Exercices ▸
(1) Dans l'entretien sur le disque, reformulez sous forme de liste le paragraphe commençant par « Pour ce disque, tu sais » en gardant ses faits principaux.
(2) Traduisez en anglais cette phrase de l'entretien sur le disque : « Il est fait de choses très simples, mais chacune a été éprouvée, vécue intensément. »
(3) Poursuivez l'entretien sur le disque à partir de sa dernière phrase.

─── Segment de texte

Pour ce disque, tu sais, j’ai mis presque deux ans et demi à finaliser l’enregistrement, j’ai souffert, j’ai cru qu’on y arriverait jamais, mais pas pour cause de manque d’inspiration, plutôt des circonstances humaines et matérielles : il fallait trouver l’endroit pour enregistrer, trouver un label, tu tombes sur un qui te dit « c’est trop spé », un autre qui te dit que le potentiel est plus grand mais que donc il est trop petit pour t’accompagner, j’ai tout le temps eu ça… Et en même temps, toute cette souffrance a donné une nécessité au disque. À un moment tu es naïf : tu penses qu’un DA va débarquer et te dire « tiens c’est ça que tu dois faire », et non il n’est jamais venu, et donc j’ai du choisir toute seule. Et ce qui est intéressant, c’est que tout ce chemin un peu caillouteux, c’est lui qui donne sa nécessité au disque désormais, même si forcément des gens vont dire « ouais bof », moi je sais ce qu’il vaut, je sais ce que j’y ai mis, je l’ai sculpté longtemps, comme un petit diamant noir, je connais ses limites mais aussi sa force. Il est fait de choses très simples, mais chacune a été éprouvée, vécue intensément.

Une des choses que j’adore sur ce disque, c’est que tout est extrêmement distinct et donc présent, chaque ligne, chaque instrument, on entend tout, jusqu’à ton phrasé, cette façon de couper, de scander les phrases, les mots…

Oui c’est assez scandé, je ne sais pas pourquoi ça m’attire, ce truc de tension… Ce n’est pas une musique érotisée, même si je peux adorer les musiques érotiques de Morricone par exemple – écoute son incroyable B.O. Erotico Mistico – là ce n’est pas ça, c’est plus pudique, mais il y quand même l’idée du désir dans la musique : tu ne donnes pas tout, pas tout de suite, même les mots – sachant à quel point le sens est important pour moi – mais j’adore retarder le moment où on a la signification de l’ensemble. En même temps, je ne veux pas que le texte prenne en otage le morceau, il faut laisser de la place aux images, aux évocations purement sonores. Bien sûr, je n’aime pas les textes pourris non plus, du coup c’est peut-être comme ça, au moins temporairement, que je résous le problème : en créant de la tension, en faisant sonner les mots, une tension qui précède le sens, qui le rend désirable au lieu de l’imposer.

──────
─── Segment de données

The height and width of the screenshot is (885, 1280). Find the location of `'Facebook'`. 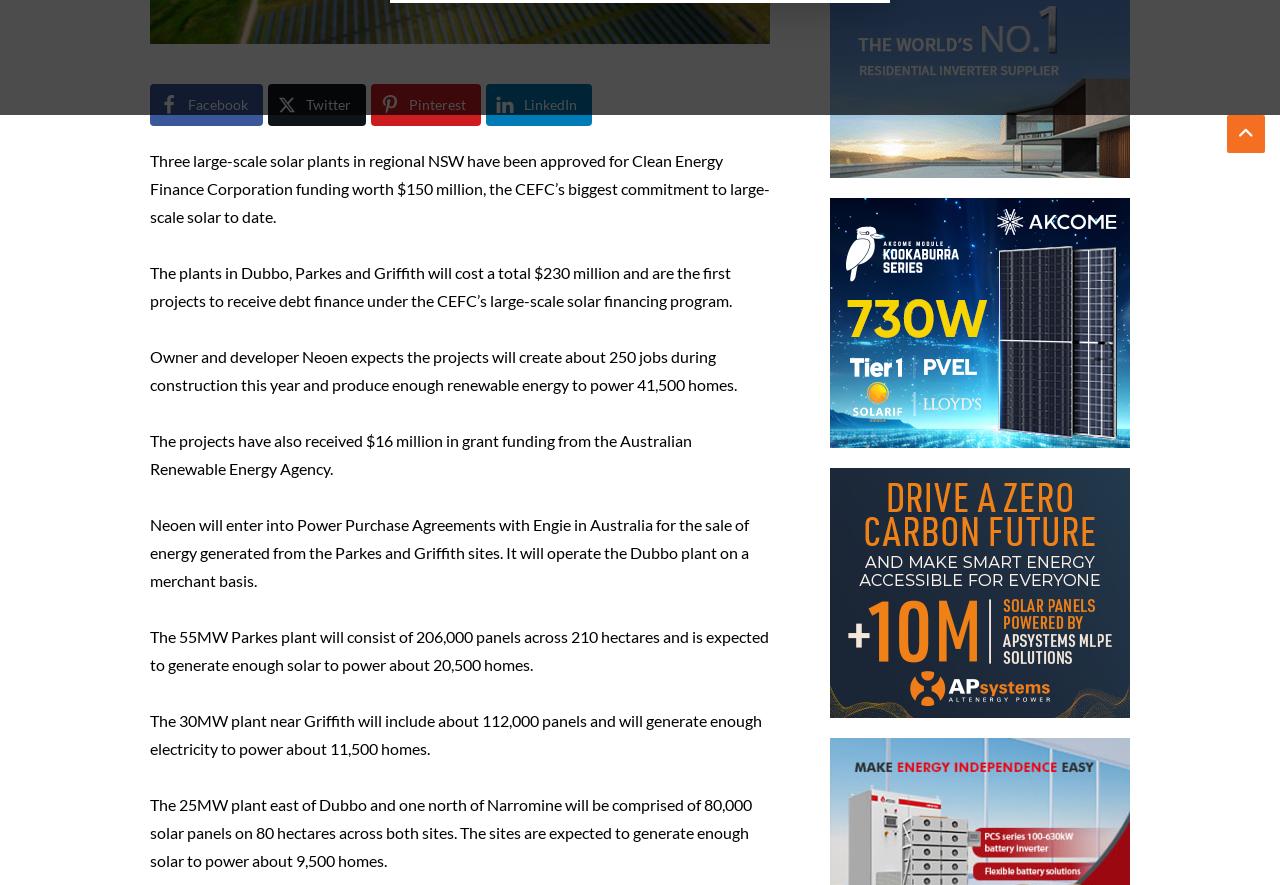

──────

Réponses aux exercices ▸
(1)
- L'enregistrement a pris près de deux ans et demi à finaliser, au point de faire croire qu'il n'aboutirait jamais.
- La difficulté ne venait pas d'un manque d'inspiration, mais de circonstances humaines et matérielles : trouver un lieu d'enregistrement et un label.
- Les labels répondaient soit que c'était « trop spé », soit qu'ils étaient trop petits pour accompagner un tel potentiel.
- Aucun directeur artistique n'est venu indiquer la voie, il a donc fallu faire tous les choix sans aide.
- Ce chemin difficile donne désormais au disque sa nécessité.
- Même si certains diront « ouais bof », sa valeur est connue : il a été longuement sculpté comme un petit diamant noir, avec ses limites et sa force.
- Il est fait de choses très simples, chacune éprouvée et vécue intensément.

(2) It is made of very simple things, but each one has been tested and lived intensely.

(3)
C’est peut-être pour ça aussi qu’il y a autant de production musicale, c’est une façon de s’exprimer en dehors du cadre, plus spontanée ?

Sur la quantité, je me demande s’il y a vraiment plus de musique disponible qu’il y a dix ans par exemple où si l’émergence d’internet, des réseaux rend cette production plus visible, je ne sais pas. En tout cas le grand défi c’était ça : arriver à être spontané, vraiment spontané. Avec Xavier Thiry, claviériste de la Féline jusqu’en 2013 et producteur de l’album, on a fait vachement gaffe, on s’interdisait les multicouches ! Même si parfois j’en aurais bien rajouté un peu pour que ça paraisse moins squelettique, plus chaleureux mais voilà la TR sonne comme une TR et elle ne fait pas semblant d’être la batterie de John Bonham. Ces limites nous obligeaient à vraiment bien travailler chaque partie des instruments : s’il y a une basse, il faut qu’il y ait une bonne raison, on voulait que tous les sons, toutes les lignes soient intelligibles, un peu comme dans la polyphonie, tu peux t’accrocher à chaque ligne mélodique séparément. On n’a pas voulu saturer les fréquences, l’espace sonore mais tout ce qui y entrait en revanche devait avoir sa nécessité.

Après le disque, la promo : tu aimes ça ?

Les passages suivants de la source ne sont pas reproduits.